Do you know what else children deserve? Having two happy parents even if they aren't under the same roof. Don't your kids deserve to have a happy father? Don't they deserve to see what _healthy _relationships and boundaries look like? Kids pick up on far more than you think they do. 

Do not use "staying for the kids" as an excuse to rug sweep.


----------



## Casual Observer (Sep 13, 2012)

HopefullyHoldingOn22 said:


> I’m letting this event go but not forgetting. I have debated every action and not yet ready to 180. I love my children and don’t want them upset


You can't let this go without hurting your kids even more. Your 17 year old has a clue about what's going on, and your younger kids are talking with him or her. They're getting information and forming opinions about something that you're not dealing with yourself. They're picking up cues that what their mom is doing is somehow acceptable and will end up very hurt and very confused when suddenly the family gets turned upside down because it isn't. 
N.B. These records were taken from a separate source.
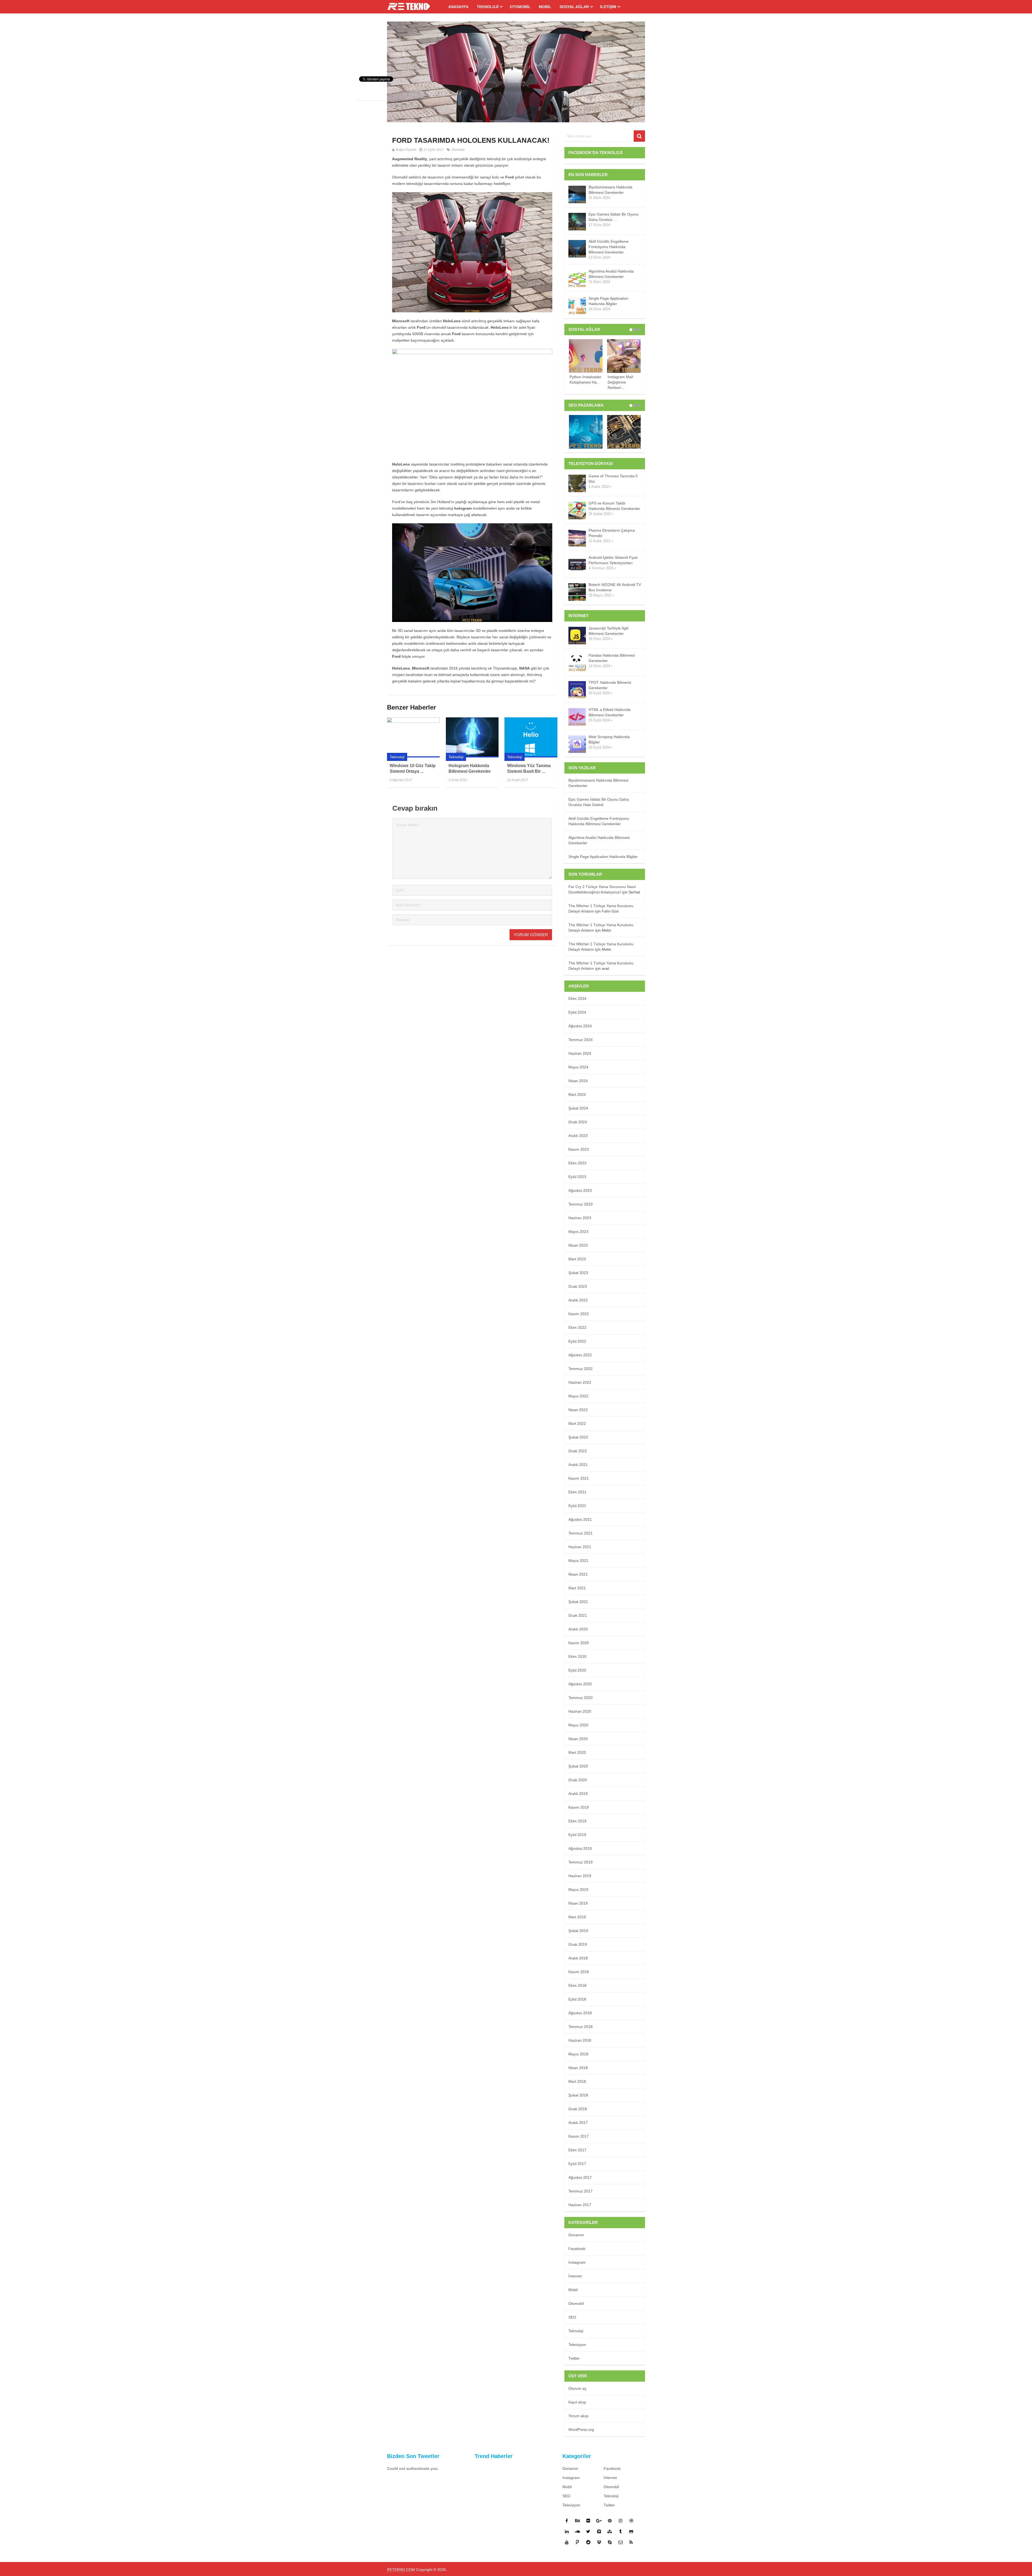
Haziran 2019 (579, 1876)
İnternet (575, 2276)
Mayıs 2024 (578, 1067)
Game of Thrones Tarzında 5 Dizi (613, 479)
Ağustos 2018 (580, 2013)
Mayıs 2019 (578, 1889)
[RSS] (631, 2542)
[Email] (620, 2542)
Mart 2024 (577, 1094)
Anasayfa (458, 7)
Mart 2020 (577, 1752)
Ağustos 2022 (580, 1355)
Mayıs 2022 (578, 1396)
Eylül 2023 (577, 1177)
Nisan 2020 (578, 1739)
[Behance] (577, 2520)
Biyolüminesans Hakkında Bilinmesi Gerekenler (610, 190)
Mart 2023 (577, 1259)
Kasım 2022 (578, 1314)
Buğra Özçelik (406, 150)
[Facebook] (566, 2520)
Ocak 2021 (577, 1615)
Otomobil (520, 7)
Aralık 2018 (578, 1958)
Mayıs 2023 (578, 1231)
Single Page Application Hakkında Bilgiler (608, 301)
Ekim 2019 (577, 1821)
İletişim (608, 7)
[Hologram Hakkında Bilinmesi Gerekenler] (472, 737)
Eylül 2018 (577, 1999)
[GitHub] (631, 2531)
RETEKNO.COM (401, 2569)
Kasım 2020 (578, 1643)
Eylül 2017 (577, 2164)
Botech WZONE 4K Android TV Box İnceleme (615, 587)
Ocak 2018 (577, 2109)
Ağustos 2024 (580, 1026)
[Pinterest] (609, 2520)
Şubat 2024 (578, 1108)
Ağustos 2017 (580, 2177)
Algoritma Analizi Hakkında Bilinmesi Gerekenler (611, 274)
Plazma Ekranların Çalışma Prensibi (612, 533)
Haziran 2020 (579, 1711)
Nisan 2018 (578, 2068)
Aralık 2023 (578, 1135)
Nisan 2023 (578, 1245)
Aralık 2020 (578, 1629)
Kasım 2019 (578, 1807)
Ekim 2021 (577, 1492)
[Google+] (599, 2520)
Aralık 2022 (578, 1300)
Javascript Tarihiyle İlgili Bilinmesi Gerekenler (608, 631)
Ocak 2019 (577, 1944)
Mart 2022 (577, 1423)
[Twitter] (588, 2531)
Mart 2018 (577, 2081)
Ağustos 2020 (580, 1684)
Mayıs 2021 (578, 1560)
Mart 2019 (577, 1917)
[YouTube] (566, 2542)
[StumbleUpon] (609, 2531)
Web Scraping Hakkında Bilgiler (609, 739)
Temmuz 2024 (580, 1039)
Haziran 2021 (579, 1547)
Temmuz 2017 (580, 2191)
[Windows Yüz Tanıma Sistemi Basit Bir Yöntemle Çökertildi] (530, 737)
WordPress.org (581, 2429)
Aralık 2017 (578, 2122)
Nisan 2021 (578, 1574)
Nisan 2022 (578, 1410)
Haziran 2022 (579, 1382)
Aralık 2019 (578, 1793)
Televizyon (577, 2344)
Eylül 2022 (577, 1341)
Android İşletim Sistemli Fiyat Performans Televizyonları (613, 560)
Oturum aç (577, 2388)
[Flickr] (588, 2520)
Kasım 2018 (578, 1972)
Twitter (574, 2358)
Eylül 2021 (577, 1506)
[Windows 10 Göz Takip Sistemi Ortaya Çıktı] (413, 737)
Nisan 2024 (578, 1081)
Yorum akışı (578, 2416)
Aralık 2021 (578, 1464)
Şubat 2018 (578, 2095)
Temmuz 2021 (580, 1533)
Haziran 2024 (579, 1053)
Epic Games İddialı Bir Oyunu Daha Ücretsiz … (614, 217)
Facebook (576, 2248)
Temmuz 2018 (580, 2026)
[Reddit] (588, 2542)
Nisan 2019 (578, 1903)
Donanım (576, 2235)
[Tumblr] (620, 2531)
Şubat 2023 (578, 1273)
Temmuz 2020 (580, 1697)
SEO (572, 2317)
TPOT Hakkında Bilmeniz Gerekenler (610, 685)
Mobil (545, 7)
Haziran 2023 (579, 1218)
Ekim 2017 (577, 2150)
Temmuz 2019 (580, 1862)
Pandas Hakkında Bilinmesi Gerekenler (612, 658)
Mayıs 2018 (578, 2054)
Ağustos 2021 (580, 1519)
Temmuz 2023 (580, 1204)
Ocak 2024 (577, 1122)
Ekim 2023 (577, 1163)
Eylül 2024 (577, 1012)
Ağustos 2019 (580, 1848)
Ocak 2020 (577, 1780)
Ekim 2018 (577, 1985)
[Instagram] (620, 2520)
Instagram (577, 2262)
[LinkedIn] (566, 2531)
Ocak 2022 (577, 1451)
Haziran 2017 (579, 2205)
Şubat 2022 (578, 1437)
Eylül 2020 (577, 1670)
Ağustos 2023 (580, 1190)
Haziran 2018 (579, 2040)
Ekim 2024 (577, 998)
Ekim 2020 (577, 1656)
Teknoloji (488, 7)
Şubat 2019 (578, 1931)
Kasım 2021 (578, 1478)
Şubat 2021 (578, 1602)
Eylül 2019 (577, 1835)
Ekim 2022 (577, 1327)
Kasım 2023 (578, 1149)
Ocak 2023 (577, 1286)
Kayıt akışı (577, 2402)
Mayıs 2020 (578, 1725)
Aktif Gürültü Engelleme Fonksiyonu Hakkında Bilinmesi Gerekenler (609, 246)
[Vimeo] (599, 2531)
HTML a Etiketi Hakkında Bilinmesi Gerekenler (609, 712)
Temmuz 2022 (580, 1368)
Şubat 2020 (578, 1766)
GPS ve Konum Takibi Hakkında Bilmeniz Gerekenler (614, 506)
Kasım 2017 (578, 2136)
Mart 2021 (577, 1588)
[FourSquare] (577, 2542)
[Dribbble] (631, 2520)
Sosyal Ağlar (574, 7)
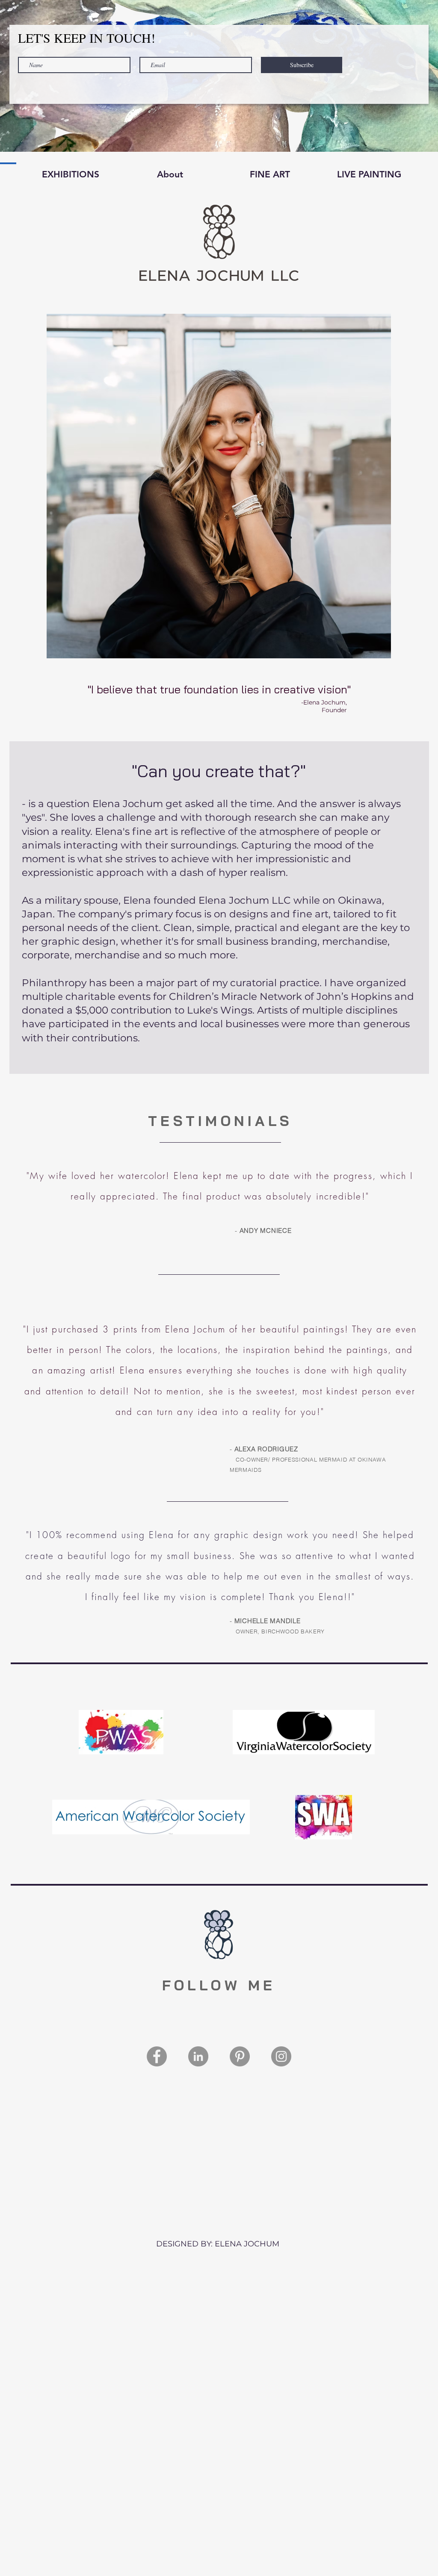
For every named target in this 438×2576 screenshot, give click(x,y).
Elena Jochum (195, 1329)
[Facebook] (157, 2056)
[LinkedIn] (198, 2056)
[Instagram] (281, 2056)
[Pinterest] (240, 2056)
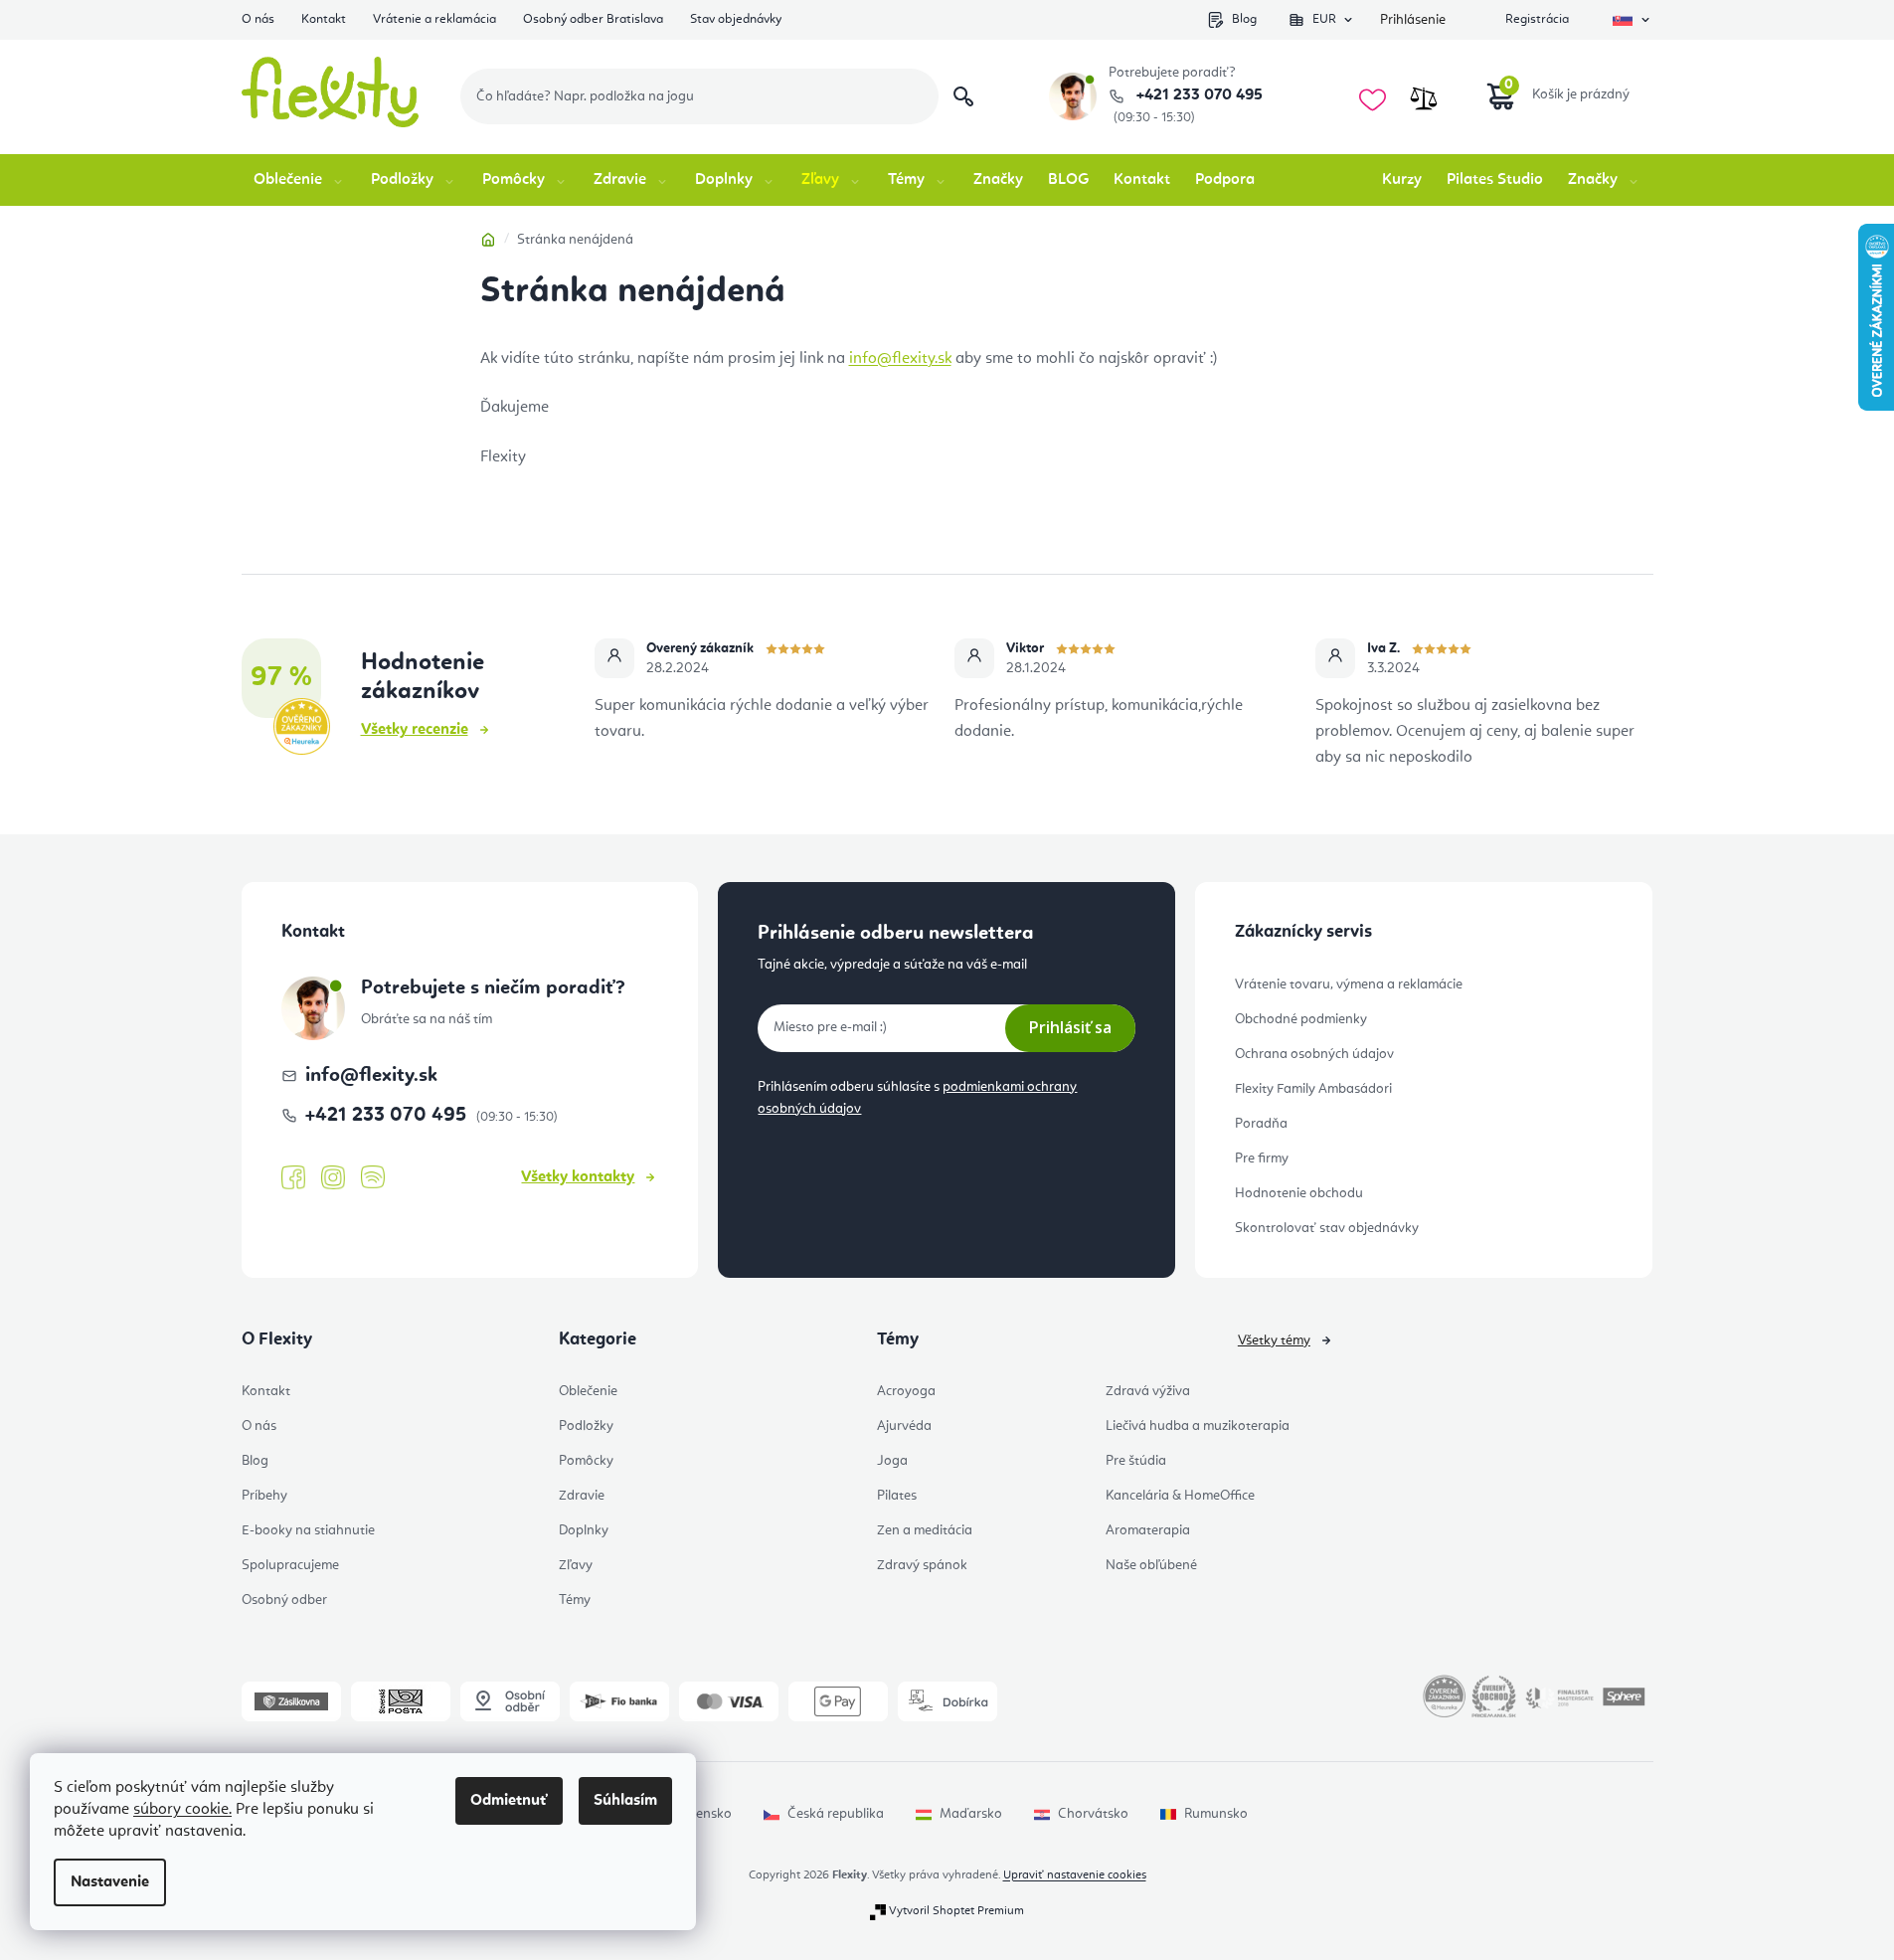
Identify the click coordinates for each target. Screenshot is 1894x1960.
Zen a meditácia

Your wife is drunk. I'm sure this is not the first time. Do you think your kids don't know about that? Do you realize the damage being done to them, having at least one parent (you haven't mentioned anything about yourself) with a drinking problem? 

Your kids need leadership. Not caretaking. 

And, as others have said, get yourself tested for STDs and work things backward to figure out how long she's potentially been unfaithful to you. This is likely not a phase she's going through.


----------



## VladDracul (Jun 17, 2016)

HopefullyHoldingOn22 said:


> My wife came home and explanation is sound but my trust is still wavering. Thanks everyone for trying to help. I worry that I may have overreacted. Im


HH, if your wife is wanting to separate most likely its to clear the path to the other guy. I don't know what kind of explanation she has or the collaborating evidence to support her explanation but one thing is clear, folks around this site don't think it cool for you to provide information that prima facie indicates your spouse is banging another individual(s), and you calling it something else to avoid dealing with it.


----------



## No Longer Lonely Husband (Nov 3, 2015)

Get her gone


----------



## colingrant (Nov 6, 2017)

HopefullyHoldingOn22 said:


> My wife says she wants to separate but she keep telling me she is still not sure. It is 2:35 in the morning and she is not home yet. She is drunk with coworkers and the person she is having an emotional affair


Two sentences in and the implications are it’s physical. Stay around .... read TAM for a month and you’ll see it clear as day.

By the way. She’s probably not drunk, but fully awake. Know this. The kinder and more accepting you are, the nastier and uncaring she will be.

Take the gloves off. You’re in for a fight. Not for her or your marriage, but for yourself, your kids, your dignity and future happiness. If she sees she’s the key to your happiness and you chase her, you’ll succeed in chasing her deeper into the arms and bed of her lover.

The separation is for her to continue her affair “more conveniently”, so that she doesn’t have to make excuses at 3:30 and 5:30 am. The quicker you can act decisively, the quicker you remedy this, just like cancer or some other form of sickness that requires early intervention to create the outcome you desire.

It will require as much courage and conviction from you, as she is spewing and acting with brazen recklessness while mothering and wedded to you. Hoping and nice-ing as a strategy is equivalent to handing her your playbook and a guarantee of getting obliterated.


----------



## Casual Observer (Sep 13, 2012)

colingrant said:


> By the way. She’s probably not drunk, but fully awake. Know this. The kinder and more accepting you are, the nastier and uncaring she will be.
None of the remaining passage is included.